Never has male anatomy been so waved about in American politics. A woman walks into the nominations and the guys check their own, and also, weirdly, each other’s, pants. And they say the US has a problem with guns.

Yesterday a man said to me: “I don’t know which would be worse, Trump or a woman.” Then he said it was a joke. Well, he is not laughing now.

Men have to live with this result, as well as women. Whoever said that history repeats itself, the first time as tragedy and the second time as farce, got it the wrong way around. This election played as farce and ended in tragedy. It is, for all of us, an opportunity to look at our own stupidities: for men to look at their jokes, and for women to look at their choices, especially when it comes to men. (Yes, Huma Abedin, we are all looking, sorrowfully, at you.)

People regress, especially under stress. For men, this regression may involve concerns about the size of their hands, the contents of their laptops, the way power may secretly be about getting laid.

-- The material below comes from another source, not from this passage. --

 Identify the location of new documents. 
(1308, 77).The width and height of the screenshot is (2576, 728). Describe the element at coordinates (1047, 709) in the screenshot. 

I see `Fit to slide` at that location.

The anatomical anxiety on display during this election campaign is the kind that most occupies males when they are two years old. Then they grow out of it. Apart from the ones who don’t, who sometimes get to run a country.

Those of us already wrung out, post-Brexit, by anxiety about the rise of this new right-wing politics, with its cast of cartoon characters, wretched demagoguery and indifference to fact, might pause to consider the infantile nature of Trump’s behaviour. At least it is all out in the open now. There is no ambiguity, no room for confusion. It would be nice to find this satisfying or funny, but, on days like this, funny is hard to find.